The usually urbane Melliflewes seemed uncomfortable. “Er . . .Your Honour may have noticed that the plaintiff is somewhat corpul . . . ah, that is to say that he is of ample proportions.”

The judge had already noted that Speight was obese. By contrast, the defendant, Ryan, was slim, with a dark visage and a generally craggy, predatory look. “My eyesight is still intact, Mr Mowbray,” he said. “Go on.”

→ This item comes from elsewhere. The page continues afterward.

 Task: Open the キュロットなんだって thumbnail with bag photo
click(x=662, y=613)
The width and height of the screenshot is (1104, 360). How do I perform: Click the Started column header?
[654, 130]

“My client’s contention is that the chicanery was systematic, in that if one ruse did not work, another might. For example, the plaintiff repeatedly leaned over the table. Under the cover of his bulk, he displaced one or other of the balls, as seemed advantageous to him. Second, there is the matter of distraction.”

Now the judge was fully engaged. “What kind of distraction?” he asked.

“It was mainly comments, Your Honour. Time after time, as my client was about to take his shots, he was subjected to derisory remarks from the plaintiff.”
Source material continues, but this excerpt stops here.